The Cross-validated Mean Squared Error for LWR is : 18.74002057325897
The Cross-validated Mean Squared Error for BLWR is : 16.671541246819412
The Cross-validated Mean Squared Error for RF is : 17.13980908049434
The Cross-validated Mean Squared Error for XGB is : 16.313673784632016


In [55]:
#Boston Cross-Validation

mse_lwr = []
mse_blwr = []
mse_rf = []
mse_xgb = []

scale = StandardScaler()

for i in range(12345,12350):
  #print('Random State: ' + str(i))
  kf = KFold(n_splits=10,shuffle=True,random_state=i)
  # this is the random state cross-validation loop to make sure our results are real, not just the state being good/bad for a particular model
  j = 0
  for idxtrain, idxtest in kf.split(Cars[:,:13]):
    j += 1
    #Split the train and test data
    xtrain = Cars[:,:13][idxtrain]
    ytrain = Cars[:,-1][idxtrain]
    ytest = Cars[:,-1][idxtest]
    xtest = Cars[:,:13][idxtest]
    xtrain = scale.fit_transform(xtrain)
    xtest = scale.transform(xtest)
    #print('Split Number: ' + str(j))

    #Train and predict for LWR and boosted LWR
    yhat_lwr = lw_reg(xtrain,ytrain, xtest,Tricubic,tau=1.2,intercept=True)
    
    #Boosted LWR with repeated boosting
    booster_rf = RandomForestRegressor(n_estimators=100,max_depth=2)
    yhat_blwr = rep_boosted_lwr(xtrain,ytrain,xtest,Tricubic,1.2,booster_rf,2,True)

    #Train and predict with random forest
    model_rf = RandomForestRegressor(n_estimators=100,max_depth=3)

◆ ◆ ◆ ◆ ◆ ◆ ◆

YOUR GOAL:
Please rewrite the section of the cross-validation code that opens with the words containing "#Train and predict for" and closes with "model_rf = RandomForestRegressor(n_estimators=100,max_depth=3)", putting "Epanechnikov" wherever "Tricubic" appears.

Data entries

◆ ◆ ◆ ◆ ◆ ◆ ◆

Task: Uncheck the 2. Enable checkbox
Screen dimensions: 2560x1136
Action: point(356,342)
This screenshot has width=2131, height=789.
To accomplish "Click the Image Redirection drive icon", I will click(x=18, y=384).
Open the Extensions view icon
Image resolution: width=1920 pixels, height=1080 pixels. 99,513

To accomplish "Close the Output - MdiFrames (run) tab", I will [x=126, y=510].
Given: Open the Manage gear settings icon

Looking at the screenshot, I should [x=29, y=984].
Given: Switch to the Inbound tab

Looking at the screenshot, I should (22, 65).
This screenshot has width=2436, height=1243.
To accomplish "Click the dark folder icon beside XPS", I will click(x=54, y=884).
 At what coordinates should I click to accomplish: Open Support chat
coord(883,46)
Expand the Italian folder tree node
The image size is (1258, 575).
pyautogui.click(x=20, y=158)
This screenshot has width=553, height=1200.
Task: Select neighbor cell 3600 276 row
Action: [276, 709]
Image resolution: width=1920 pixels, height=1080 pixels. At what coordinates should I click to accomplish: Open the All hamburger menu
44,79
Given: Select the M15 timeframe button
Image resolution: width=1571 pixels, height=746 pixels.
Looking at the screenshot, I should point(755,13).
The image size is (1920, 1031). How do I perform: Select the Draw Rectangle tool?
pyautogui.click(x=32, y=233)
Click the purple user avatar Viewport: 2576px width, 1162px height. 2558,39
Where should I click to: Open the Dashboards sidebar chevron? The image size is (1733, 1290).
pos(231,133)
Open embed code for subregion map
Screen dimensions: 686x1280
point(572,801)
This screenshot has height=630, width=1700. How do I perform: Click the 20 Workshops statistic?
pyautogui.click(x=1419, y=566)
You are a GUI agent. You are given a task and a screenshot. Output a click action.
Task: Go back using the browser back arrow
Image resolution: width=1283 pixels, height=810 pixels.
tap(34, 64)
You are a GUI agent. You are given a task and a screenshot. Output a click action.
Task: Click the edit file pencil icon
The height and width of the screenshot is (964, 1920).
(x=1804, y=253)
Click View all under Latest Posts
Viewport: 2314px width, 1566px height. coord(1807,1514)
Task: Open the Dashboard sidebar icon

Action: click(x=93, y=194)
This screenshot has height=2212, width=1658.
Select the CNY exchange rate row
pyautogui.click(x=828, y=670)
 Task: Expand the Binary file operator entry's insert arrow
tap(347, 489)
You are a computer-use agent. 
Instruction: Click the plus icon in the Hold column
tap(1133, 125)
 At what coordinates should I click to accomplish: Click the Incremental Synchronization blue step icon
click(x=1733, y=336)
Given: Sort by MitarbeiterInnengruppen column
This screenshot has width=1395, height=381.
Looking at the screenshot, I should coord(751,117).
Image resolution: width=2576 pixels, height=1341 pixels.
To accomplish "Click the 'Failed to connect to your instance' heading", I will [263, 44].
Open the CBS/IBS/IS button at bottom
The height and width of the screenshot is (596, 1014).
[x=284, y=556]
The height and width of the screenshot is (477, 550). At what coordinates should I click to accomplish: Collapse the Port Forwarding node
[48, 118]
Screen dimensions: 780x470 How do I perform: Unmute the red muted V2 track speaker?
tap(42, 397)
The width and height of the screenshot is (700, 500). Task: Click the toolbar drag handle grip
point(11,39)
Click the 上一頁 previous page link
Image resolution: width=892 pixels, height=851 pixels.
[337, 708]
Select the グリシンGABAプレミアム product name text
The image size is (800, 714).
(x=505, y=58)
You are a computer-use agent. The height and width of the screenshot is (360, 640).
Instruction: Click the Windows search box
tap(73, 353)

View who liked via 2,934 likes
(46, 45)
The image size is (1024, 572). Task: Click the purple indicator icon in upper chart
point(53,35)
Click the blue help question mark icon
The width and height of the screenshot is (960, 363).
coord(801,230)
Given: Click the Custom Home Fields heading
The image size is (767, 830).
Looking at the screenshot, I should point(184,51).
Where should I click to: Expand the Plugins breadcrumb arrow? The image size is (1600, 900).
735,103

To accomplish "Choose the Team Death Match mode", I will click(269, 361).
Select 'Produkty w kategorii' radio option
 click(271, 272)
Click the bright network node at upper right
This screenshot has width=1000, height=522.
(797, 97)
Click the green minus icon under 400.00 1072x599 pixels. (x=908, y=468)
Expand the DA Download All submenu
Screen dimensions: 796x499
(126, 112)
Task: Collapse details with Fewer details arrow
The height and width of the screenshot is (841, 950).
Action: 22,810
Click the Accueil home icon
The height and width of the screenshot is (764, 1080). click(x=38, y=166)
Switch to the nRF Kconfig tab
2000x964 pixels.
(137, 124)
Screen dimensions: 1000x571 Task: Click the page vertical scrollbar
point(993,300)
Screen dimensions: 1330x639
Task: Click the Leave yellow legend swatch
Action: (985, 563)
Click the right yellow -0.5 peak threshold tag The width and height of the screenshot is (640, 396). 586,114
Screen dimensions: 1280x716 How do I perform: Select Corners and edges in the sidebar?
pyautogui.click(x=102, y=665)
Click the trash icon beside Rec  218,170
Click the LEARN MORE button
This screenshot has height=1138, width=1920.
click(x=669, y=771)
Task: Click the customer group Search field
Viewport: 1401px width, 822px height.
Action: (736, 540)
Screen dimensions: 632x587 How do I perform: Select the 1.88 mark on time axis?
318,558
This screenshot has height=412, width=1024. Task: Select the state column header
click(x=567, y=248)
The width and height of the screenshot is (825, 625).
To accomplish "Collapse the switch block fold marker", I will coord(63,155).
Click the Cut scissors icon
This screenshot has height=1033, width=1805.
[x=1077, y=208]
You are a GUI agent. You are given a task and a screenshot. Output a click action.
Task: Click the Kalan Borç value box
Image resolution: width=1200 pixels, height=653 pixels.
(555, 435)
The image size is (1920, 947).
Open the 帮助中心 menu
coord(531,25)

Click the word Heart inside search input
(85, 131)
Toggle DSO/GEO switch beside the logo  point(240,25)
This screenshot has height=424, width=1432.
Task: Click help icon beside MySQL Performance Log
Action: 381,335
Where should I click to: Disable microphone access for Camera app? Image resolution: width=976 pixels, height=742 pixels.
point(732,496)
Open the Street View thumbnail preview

◆ ◆ ◆ ◆ ◆ ◆ ◆

THE RESULT:
#Train and predict for LWR and boosted LWR
    yhat_lwr = lw_reg(xtrain,ytrain, xtest,Epanechnikov,tau=1.2,intercept=True)
    
    #Boosted LWR with repeated boosting
    booster_rf = RandomForestRegressor(n_estimators=100,max_depth=2)
    yhat_blwr = rep_boosted_lwr(xtrain,ytrain,xtest,Epanechnikov,1.2,booster_rf,2,True)

    #Train and predict with random forest
    model_rf = RandomForestRegressor(n_estimators=100,max_depth=3)